1. Index


This is an index of common methods, types, and values you might find in an sbt build definition. For command names, see Running. For available plugins, see the plugins list.

Values and Types 

Dependency Management 

  • ModuleID is the type of a dependency definition. See Library Management.
  • Artifact represents a single artifact (such as a jar or a pom) to be built and published. See Library Management and Artifacts.
  • A Resolver can resolve and retrieve dependencies. Many types of Resolvers can publish dependencies as well. A repository is a closely linked idea that typically refers to the actual location of the dependencies. However, sbt is not very consistent with this terminology and repository and resolver are occasionally used interchangeably.
  • A ModuleConfiguration defines a specific resolver to use for a group of dependencies.
  • A Configuration is a useful Ivy construct for grouping dependencies. See ivy-configurations. It is also used for scoping settings.
  • Compile, Test, Runtime, Provided, and Optional are predefined configurations.

Settings and Tasks 

  • A Setting describes how to initialize a specific setting in the build. It can use the values of other settings or the previous value of the setting being initialized.
  • A SettingsDefinition is the actual type of an expression in a build.sbt. This allows either a single Setting or a sequence of settings (SettingList) to be defined at once. The types in a .scala build definition always use just a plain Setting.
  • Initialize describes how to initialize a setting using other settings, but isn’t bound to a particular setting yet. Combined with an initialization method and a setting to initialize, it produces a full Setting.
  • TaskKey, SettingKey, and InputKey are keys that represent a task or setting. These are not the actual tasks, but keys that are used to refer to them. They can be scoped to produce ScopedTask, ScopedSetting, and ScopedInput. These form the base types that provide the Settings methods.
  • InputTask parses and tab completes user input, producing a task to run.
  • Task is the type of a task. A task is an action that runs on demand. This is in contrast to a setting, which is run once at project initialization.

Build Structure 


Settings and Tasks 

See the Getting Started Guide for details.

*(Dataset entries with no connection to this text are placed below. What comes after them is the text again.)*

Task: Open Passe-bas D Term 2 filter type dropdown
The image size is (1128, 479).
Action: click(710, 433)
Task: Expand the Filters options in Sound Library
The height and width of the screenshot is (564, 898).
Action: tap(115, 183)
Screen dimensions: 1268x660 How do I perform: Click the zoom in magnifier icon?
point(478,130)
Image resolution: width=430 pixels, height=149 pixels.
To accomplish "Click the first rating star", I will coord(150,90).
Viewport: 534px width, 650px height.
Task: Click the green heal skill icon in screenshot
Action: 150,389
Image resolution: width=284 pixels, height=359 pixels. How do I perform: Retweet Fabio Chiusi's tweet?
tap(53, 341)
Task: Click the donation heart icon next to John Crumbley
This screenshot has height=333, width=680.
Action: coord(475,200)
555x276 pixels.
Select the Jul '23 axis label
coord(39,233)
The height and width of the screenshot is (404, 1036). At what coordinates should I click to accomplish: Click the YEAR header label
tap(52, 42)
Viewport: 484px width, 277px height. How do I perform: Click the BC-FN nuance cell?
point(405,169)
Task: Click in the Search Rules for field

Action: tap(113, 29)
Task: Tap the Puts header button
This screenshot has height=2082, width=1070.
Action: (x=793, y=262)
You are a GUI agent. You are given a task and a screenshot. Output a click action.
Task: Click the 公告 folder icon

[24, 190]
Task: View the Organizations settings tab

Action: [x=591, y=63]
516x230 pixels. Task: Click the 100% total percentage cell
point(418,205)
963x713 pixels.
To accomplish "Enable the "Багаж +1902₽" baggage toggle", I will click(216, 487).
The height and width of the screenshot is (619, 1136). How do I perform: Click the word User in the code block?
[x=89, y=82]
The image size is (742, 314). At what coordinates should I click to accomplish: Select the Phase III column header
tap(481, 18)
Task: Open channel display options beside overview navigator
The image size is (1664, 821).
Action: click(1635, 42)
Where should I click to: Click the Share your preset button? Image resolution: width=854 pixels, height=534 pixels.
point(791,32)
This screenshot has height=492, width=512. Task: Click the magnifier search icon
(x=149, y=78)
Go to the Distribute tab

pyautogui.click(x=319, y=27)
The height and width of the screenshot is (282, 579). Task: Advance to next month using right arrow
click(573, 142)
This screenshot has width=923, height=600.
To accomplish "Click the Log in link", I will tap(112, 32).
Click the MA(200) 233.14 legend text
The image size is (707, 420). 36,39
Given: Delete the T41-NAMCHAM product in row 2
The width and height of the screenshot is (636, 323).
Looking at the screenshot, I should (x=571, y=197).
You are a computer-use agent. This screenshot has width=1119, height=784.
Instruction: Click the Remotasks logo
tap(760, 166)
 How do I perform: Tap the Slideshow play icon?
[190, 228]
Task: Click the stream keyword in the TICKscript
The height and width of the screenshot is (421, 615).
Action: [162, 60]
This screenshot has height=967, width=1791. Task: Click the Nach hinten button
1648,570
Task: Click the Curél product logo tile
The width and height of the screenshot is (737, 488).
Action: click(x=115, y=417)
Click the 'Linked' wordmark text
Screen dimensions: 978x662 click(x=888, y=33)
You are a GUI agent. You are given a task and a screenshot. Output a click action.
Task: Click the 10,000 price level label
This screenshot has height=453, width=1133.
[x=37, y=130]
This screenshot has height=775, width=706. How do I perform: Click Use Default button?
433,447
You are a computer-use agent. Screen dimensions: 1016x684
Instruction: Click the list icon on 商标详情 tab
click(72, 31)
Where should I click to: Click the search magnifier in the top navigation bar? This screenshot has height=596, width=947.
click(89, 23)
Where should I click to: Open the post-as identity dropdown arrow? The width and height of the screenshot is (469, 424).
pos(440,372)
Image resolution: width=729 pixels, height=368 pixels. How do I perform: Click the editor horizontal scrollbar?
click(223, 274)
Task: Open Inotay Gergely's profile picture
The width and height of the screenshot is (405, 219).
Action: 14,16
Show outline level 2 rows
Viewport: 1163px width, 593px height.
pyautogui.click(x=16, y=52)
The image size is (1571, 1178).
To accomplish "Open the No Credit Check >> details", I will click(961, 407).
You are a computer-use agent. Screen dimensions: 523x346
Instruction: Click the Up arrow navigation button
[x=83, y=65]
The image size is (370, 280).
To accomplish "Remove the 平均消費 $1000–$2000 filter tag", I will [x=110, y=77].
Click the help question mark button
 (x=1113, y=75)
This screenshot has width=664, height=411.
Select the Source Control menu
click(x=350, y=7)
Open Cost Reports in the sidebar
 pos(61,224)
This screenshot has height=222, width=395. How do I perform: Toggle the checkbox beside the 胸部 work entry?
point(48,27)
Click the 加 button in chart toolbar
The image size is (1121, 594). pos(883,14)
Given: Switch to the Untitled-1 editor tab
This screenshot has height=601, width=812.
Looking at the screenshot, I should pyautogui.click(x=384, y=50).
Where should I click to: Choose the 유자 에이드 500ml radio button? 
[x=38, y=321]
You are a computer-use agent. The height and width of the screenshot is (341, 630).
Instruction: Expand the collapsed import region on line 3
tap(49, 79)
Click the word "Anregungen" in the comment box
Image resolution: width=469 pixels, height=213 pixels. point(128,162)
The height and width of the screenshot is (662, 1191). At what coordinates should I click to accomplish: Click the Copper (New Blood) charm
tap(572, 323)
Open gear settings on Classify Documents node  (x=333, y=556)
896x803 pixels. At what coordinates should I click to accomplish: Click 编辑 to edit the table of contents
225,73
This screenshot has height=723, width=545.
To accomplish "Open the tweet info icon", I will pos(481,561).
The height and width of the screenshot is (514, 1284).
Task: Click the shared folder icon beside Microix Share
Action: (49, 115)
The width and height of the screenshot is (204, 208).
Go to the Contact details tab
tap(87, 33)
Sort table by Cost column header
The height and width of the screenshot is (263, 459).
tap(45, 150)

  • :=, +=, ++= These construct a Setting, which is the fundamental type in the settings system.
  • value This uses the value of another setting or task in the definition of a new setting or task. This method is special (it is a macro) and cannot be used except in the argument of one of the setting definition methods above (:=, …) or in the standalone construction methods Def.setting and Def.task. See Task-Graph for details.
  • in specifies the Scope or part of the Scope of a setting being referenced. See scopes.

File and IO 

See RichFile, PathFinder, and Paths for the full documentation.

  • / When called on a single File, this is new File(x,y). For Seq[File], this is applied for each member of the sequence..
  • * and ** are methods for selecting children (*) or descendants (**) of a File or Seq[File] that match a filter.
  • |, ||, &&, &, -, and -- are methods for combining filters, which are often used for selecting Files. See NameFilter and FileFilter. Note that methods with these names also exist for other types, such as collections (like Seq) and Parser (see Parsing Input).
  • pair Used to construct mappings from a File to another File or to a String. See Mapping Files.
  • get forces a PathFinder (a call-by-name data structure) to a strict Seq[File] representation. This is a common name in Scala, used by types like Option.

Dependency Management 

See Library Management for full documentation.

  • % This is used to build up a ModuleID.
  • %% This is similar to % except that it identifies a dependency that has been cross built.
  • from Used to specify the fallback URL for a dependency
  • classifier Used to specify the classifier for a dependency.
  • at Used to define a Maven-style resolver.
  • intransitive Marks a dependency or Configuration as being intransitive.
  • hide Marks a Configuration as internal and not to be included in the published metadata.


These methods are used to build up Parsers from smaller Parsers. They closely follow the names of the standard library’s parser combinators. See Parsing Input for the full documentation. These are used for Input Tasks and Commands.

  • ~, ~>, <~ Sequencing methods.
  • ??, ? Methods for making a Parser optional. ? is postfix.
  • id Used for turning a Char or String literal into a Parser. It is generally used to trigger an implicit conversion to a Parser.
  • |, || Choice methods. These are common method names in Scala.
  • ^^^ Produces a constant value when a Parser matches.
  • +, * Postfix repetition methods. These are common method names in Scala.
  • map, flatMap Transforms the result of a Parser. These are common method names in Scala.
  • filter Restricts the inputs that a Parser matches on. This is a common method name in Scala.
  • - Prefix negation. Only matches the input when the original parser doesn’t match the input.
  • examples, token Tab completion
  • !!! Provides an error message to use when the original parser doesn’t match the input.